» **INSTRUÇÕES DA TAREFA**
Retome o texto sobre a queda do PIB brasileiro no segundo trimestre de 2020, escrevendo a continuação logo após a última frase.

» **TEXTO PARA LEITURA**
.....
O Produto Interno Bruto (PIB) desabou 9,7% no segundo trimestre de 2020, em comparação aos três meses anteriores, o pior resultado da história devido à pandemia de covid-19, conforme os dados divulgados nesta terça-feira (1º/9) pelo Instituto Brasileiro de Geografia e Estatística (IBGE).
Esse resultado, após a revisão de 1,5% para 2,5% na queda do primeiro trimestre, confirmou que o país entrou novamente em uma recessão sem ter se recuperado totalmente da anterior, pois não conseguia crescer mais de 1% ao ano desde 2017. Para piorar, os números mostram que o PIB brasileiro regrediu para um patamar parecido com o de 2009.
A queda no segundo trimestre foi pior do que a mediana das estimativas do mercado, de -9,2%. Contudo, acabou sendo melhor que ao dos vizinhos latino-americanos. O tombo foi puxado principalmente, pela forte retração do setor de serviços, especialmente, daqueles prestados às famílias, que desabaram 19,8% no trimestre.
O setor, lembram os analistas, é o que mais pesa no PIB (mais de 70%), o que mais emprega e o que mais demora para se recuperar, sinalizando que a retomada rápida de que o ministro da Economia, Paulo Guedes, tanto fala dificilmente ocorrerá após o país ter atingido o “fundo do poço”. Ontem, em audiência pública no Congresso, Guedes afirmou que a queda do PIB era um “som de um passado distante”, e que a economia “já está se recuperando em V”.
.....
» **REGISTROS FORNECIDOS**
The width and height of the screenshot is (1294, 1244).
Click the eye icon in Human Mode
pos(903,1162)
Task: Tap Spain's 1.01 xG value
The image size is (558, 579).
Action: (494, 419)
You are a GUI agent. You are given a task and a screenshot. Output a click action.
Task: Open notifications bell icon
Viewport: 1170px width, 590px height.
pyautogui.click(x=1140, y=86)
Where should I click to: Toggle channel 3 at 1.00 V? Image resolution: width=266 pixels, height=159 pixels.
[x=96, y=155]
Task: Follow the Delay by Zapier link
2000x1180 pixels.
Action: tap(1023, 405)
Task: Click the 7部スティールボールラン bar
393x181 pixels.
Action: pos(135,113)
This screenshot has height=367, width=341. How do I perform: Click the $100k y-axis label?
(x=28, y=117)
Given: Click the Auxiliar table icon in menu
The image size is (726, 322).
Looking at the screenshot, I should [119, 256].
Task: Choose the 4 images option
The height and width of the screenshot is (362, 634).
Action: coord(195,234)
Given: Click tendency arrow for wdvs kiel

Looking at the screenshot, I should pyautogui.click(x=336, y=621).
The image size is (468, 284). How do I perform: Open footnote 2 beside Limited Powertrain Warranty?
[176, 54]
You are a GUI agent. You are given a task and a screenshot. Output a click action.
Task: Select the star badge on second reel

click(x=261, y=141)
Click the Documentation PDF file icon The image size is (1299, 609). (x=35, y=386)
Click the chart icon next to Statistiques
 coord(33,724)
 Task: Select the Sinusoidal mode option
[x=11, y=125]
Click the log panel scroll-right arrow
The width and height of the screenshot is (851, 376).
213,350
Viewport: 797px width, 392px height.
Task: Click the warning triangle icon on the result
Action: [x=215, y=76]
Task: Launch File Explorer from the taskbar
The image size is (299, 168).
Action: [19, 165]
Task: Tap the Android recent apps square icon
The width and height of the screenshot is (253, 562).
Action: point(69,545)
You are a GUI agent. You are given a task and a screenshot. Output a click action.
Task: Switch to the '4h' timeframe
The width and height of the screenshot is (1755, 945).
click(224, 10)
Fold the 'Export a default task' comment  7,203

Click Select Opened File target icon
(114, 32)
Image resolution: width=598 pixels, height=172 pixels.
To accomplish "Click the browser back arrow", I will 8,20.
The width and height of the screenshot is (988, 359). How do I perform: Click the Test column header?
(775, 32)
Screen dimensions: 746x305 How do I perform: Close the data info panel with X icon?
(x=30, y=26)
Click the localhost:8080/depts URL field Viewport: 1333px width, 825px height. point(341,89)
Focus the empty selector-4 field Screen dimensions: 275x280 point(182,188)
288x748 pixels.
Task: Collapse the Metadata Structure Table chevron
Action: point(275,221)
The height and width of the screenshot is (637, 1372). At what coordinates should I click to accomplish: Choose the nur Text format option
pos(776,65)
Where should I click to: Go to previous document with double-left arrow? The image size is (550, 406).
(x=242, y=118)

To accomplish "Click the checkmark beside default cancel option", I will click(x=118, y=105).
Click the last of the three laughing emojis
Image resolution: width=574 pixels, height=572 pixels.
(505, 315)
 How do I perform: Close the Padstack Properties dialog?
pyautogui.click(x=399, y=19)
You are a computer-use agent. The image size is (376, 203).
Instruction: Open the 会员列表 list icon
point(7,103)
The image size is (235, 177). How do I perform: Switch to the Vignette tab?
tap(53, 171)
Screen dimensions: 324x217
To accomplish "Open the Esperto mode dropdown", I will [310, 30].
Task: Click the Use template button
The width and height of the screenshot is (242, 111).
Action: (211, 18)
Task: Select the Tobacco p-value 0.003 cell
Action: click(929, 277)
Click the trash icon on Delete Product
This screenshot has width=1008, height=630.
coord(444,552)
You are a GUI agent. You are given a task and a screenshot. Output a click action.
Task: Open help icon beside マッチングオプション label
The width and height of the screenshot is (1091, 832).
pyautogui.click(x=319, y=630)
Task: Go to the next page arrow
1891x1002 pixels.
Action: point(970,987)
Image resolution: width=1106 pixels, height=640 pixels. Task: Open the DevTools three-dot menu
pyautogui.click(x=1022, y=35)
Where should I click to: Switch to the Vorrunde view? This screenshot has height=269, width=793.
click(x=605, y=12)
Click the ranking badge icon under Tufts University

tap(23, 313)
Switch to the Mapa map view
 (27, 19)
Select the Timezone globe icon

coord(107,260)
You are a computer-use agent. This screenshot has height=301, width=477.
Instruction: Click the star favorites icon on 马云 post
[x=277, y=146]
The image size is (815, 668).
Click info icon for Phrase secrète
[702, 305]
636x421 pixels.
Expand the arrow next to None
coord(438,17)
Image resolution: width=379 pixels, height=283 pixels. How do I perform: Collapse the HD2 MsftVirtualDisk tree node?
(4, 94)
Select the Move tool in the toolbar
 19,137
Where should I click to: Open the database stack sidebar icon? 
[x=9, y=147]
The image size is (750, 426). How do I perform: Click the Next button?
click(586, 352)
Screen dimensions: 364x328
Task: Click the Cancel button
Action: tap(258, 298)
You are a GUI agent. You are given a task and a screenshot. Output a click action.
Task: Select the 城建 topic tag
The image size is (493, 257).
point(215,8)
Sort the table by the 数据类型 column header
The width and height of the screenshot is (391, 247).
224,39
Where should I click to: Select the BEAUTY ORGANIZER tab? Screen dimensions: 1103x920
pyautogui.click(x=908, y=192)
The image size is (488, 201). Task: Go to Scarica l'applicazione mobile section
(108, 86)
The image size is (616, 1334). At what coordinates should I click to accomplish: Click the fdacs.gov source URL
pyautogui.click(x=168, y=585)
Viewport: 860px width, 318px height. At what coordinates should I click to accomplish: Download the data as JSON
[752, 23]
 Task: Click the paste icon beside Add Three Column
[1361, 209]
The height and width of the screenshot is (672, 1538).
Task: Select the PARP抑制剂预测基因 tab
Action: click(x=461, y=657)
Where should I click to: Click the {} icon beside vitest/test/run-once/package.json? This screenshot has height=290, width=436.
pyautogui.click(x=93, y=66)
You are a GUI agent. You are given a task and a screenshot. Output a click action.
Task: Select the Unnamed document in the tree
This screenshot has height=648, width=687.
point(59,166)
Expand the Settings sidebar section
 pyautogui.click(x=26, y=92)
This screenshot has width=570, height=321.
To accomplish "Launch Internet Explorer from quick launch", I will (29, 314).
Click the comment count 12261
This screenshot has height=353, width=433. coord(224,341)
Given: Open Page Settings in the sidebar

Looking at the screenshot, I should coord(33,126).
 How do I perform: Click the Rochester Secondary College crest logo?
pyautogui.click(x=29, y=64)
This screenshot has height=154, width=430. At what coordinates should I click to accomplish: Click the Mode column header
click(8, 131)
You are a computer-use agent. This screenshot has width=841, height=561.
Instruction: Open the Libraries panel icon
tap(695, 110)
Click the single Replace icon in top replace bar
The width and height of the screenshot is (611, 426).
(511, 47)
.....
» **RESULTADO DO EXERCÍCIO**
Especialistas ouvidos pelo Correio, no entanto, foram unânimes em afirmar que não haverá retomada na trajetória prevista pelo ministro. De acordo com o economista Otaviano Canuto, ex-vice-presidente do Banco Mundial (Bird), a curva poderá ser na forma de uma raiz quadrada. “Só o ministro acredita em recuperação em V. O PIB voltou ao patamar de 2009, e o que temos é o cenário de mais uma década perdida”, lamentou.
A economista Monica de Bolle, pesquisadora sênior do Peterson Institute for International Economics, prevê uma curva em ziguezague, devido às retomadas intermitentes da economia daqui para frente. “A população vai ter de aprender a conviver com a doença e suas idas e vindas, até a descoberta da vacina”, alertou. Para ela, o retrocesso de 11 anos do PIB em apenas seis meses, é reflexo da falta de ações do governo federal para a contenção da pandemia. “A economia está muito relacionada à saúde. E os erros de o governo não ter adotado medidas rígidas, classificando a doença como uma gripezinha, agora resultam em um cenário de depressão na economia”disse.
Revisões
Após a divulgação dos dados do PIB, uma nova onda de revisões para o resultado de 2020 começou. Os bancos Itaú e Bradesco mantiveram a estimativa de queda de 4,5%. O Goldman Sachs alterou a previsão de -5% para -5,4% Já a MB Associados revisou a projeção de -5,3% para -4,8%.
Sergio Vale, economista-chefe da MB, destacou que “o socorro direto à população, como o auxílio emergencial de R$ 600, contribuiu para evitar uma queda maior do PIB no segundo trimestre”. Supondo que todo esse valor tenha sido gasto, “o PIB deixou de despencar 18,2% no trimestre para cair 11,4%”, na comparação com o mesmo período de 2019.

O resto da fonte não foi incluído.